### [SUPPLIED INFORMATION]
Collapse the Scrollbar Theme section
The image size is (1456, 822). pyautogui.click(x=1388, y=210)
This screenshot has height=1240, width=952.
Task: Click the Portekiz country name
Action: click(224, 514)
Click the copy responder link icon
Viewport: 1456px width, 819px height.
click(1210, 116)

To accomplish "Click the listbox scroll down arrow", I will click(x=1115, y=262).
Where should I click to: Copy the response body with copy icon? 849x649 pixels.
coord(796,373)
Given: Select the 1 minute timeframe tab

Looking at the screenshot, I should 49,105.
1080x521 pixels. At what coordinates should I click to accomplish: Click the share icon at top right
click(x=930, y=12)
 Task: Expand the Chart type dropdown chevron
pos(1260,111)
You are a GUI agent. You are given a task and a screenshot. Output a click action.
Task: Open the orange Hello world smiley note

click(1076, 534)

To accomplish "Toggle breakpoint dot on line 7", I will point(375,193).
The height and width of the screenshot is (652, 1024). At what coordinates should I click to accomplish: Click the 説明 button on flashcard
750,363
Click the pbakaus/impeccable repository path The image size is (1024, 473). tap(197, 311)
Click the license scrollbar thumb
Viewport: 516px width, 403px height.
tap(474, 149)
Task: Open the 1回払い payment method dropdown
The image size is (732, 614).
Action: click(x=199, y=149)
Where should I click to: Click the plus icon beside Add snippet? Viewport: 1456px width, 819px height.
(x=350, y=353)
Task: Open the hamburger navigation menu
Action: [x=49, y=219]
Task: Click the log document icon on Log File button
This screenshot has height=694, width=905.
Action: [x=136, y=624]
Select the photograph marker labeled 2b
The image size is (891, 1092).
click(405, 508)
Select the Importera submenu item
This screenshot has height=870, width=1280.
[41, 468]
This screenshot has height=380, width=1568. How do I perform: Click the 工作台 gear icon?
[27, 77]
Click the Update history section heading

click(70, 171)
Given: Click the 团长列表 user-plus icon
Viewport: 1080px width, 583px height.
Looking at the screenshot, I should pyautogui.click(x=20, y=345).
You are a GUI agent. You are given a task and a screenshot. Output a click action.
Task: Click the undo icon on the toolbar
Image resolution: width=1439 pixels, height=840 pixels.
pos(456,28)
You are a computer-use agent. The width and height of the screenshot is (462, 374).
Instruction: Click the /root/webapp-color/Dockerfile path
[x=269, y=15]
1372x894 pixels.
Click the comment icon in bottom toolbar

### [GIVEN EXERCISE]
Report each line in the rows above that contains the word "Viewport". Case counts.

### [EXERCISE RESULT]
Viewport: 1456px width, 819px height.
Viewport: 516px width, 403px height.
Where should I click to: Click the plus icon beside Add snippet? Viewport: 1456px width, 819px height.
Viewport: 1080px width, 583px height.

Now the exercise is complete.